Linear Electromagnetic actuators consist of a hollow coil (solenoid) and a ferrometal rod. The rod is mounted loose in the coil and can move up and down. When current flows through the coil, the rod is pulled to the center of the coil. If the direction of the current is then reversed the solenoid will pull in the ferrometal rod. Due to Lenz's Law which states "For a current induced in a conductor, the current is in such a direction that its own magnetic field opposes the change that produced it." This means that an EMF will flow through the solenoid of the actuator to oppose the change in magnetic flux thus an electromagnetic actuator can never fully extend the full length of the rod.
Note to further modifiers: Feel free to tidy my Lenz's Law explanation up - i'm sure it could be written in a more elegant manner! --SamEEE 03:18, 3 February 2007 (UTC)
This type of actuator is useful for momentary linear motion. e.g. closing a gripper.
Solenoids use a large amount of power this requires more battery power which in turn requires more battery power to move the robot.

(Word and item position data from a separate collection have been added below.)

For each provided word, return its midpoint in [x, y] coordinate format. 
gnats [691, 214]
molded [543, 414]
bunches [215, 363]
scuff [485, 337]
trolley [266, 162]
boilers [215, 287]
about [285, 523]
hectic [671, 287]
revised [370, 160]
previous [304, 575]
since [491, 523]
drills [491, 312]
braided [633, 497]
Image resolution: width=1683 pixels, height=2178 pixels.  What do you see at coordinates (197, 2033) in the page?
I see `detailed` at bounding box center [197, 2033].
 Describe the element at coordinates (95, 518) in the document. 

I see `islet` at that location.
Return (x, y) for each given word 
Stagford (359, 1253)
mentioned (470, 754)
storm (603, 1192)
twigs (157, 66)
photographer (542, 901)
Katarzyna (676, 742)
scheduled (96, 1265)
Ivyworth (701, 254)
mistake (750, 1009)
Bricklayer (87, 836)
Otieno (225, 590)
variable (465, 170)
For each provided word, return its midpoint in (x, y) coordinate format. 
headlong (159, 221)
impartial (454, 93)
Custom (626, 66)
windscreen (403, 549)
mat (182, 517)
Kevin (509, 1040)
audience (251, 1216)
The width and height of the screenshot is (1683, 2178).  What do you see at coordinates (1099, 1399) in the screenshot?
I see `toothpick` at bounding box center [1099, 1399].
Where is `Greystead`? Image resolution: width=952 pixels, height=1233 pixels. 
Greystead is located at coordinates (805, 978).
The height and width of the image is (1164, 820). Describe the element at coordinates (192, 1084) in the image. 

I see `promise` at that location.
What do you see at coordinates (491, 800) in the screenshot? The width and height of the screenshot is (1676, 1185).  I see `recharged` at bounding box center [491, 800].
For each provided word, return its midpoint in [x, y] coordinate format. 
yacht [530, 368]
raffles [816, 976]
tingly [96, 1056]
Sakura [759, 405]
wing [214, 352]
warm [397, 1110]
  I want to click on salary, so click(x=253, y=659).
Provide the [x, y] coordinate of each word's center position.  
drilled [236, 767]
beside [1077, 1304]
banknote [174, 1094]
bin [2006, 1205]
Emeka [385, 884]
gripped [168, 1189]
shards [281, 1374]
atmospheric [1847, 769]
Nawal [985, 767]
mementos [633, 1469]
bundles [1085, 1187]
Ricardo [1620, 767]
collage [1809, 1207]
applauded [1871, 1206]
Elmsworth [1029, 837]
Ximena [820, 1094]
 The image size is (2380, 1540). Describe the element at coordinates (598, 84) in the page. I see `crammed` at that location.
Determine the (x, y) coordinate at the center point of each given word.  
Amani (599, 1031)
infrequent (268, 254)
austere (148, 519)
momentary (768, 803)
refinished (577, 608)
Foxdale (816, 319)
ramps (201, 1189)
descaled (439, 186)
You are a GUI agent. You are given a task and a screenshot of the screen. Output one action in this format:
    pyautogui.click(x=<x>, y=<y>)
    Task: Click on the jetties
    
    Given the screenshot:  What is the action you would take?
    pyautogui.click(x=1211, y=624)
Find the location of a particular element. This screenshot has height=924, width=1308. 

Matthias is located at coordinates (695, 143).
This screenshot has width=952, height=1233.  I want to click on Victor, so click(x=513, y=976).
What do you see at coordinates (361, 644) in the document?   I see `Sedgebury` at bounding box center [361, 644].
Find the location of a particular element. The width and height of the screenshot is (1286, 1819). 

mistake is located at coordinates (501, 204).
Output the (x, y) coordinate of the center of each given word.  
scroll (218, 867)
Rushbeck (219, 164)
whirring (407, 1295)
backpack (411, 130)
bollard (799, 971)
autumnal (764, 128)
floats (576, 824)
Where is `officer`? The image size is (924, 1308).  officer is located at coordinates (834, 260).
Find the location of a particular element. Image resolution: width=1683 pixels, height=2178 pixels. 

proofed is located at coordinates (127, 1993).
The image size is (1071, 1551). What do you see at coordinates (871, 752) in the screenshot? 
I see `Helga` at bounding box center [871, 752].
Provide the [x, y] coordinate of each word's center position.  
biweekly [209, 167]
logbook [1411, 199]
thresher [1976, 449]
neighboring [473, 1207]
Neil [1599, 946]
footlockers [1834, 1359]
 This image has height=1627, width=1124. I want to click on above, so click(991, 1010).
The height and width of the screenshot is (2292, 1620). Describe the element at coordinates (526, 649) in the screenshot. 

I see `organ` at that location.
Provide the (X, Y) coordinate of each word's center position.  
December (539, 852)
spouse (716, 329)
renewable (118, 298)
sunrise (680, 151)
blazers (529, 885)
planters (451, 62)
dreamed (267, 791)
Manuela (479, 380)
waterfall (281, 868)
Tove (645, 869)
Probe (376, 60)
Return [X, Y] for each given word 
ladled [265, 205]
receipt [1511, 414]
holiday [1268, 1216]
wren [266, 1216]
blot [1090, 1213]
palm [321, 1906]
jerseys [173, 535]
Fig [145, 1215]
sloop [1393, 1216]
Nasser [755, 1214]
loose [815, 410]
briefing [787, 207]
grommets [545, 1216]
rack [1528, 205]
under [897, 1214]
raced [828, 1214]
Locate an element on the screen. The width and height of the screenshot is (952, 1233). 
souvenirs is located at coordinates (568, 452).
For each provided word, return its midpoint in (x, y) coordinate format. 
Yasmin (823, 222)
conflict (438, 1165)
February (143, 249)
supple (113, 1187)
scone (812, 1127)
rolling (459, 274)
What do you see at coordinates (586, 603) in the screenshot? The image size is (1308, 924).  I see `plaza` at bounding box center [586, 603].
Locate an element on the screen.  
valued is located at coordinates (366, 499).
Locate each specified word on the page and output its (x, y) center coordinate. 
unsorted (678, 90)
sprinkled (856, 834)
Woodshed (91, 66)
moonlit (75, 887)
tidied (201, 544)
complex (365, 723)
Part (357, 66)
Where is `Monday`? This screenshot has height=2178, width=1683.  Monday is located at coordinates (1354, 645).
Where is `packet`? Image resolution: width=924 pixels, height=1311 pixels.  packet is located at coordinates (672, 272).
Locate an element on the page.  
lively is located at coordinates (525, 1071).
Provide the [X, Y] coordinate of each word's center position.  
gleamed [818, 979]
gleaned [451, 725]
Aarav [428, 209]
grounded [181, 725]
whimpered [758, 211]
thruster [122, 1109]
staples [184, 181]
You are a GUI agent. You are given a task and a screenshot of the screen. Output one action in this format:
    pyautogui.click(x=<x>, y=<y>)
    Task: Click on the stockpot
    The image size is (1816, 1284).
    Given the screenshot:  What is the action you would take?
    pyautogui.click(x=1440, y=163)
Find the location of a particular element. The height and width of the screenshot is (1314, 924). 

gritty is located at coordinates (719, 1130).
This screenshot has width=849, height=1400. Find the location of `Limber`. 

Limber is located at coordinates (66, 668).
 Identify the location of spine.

A general rule of thumb is to use a electromagnetic actuators for small operations and for larger operations prehaps consider the use of Pneumatics the output power/weight ratio is usually more favorable. For more information on Pnuematics please consult the corresponding section of this book.
Calculating how strong the actuator is, isn't very easy. However it is possible by using a Newtonmeter to the line of action and measuring how many Newtons are exerted by the solenoid on the measuring device. There are also a way of measuring force though use of a formula however the forementioned method is usually the most practical.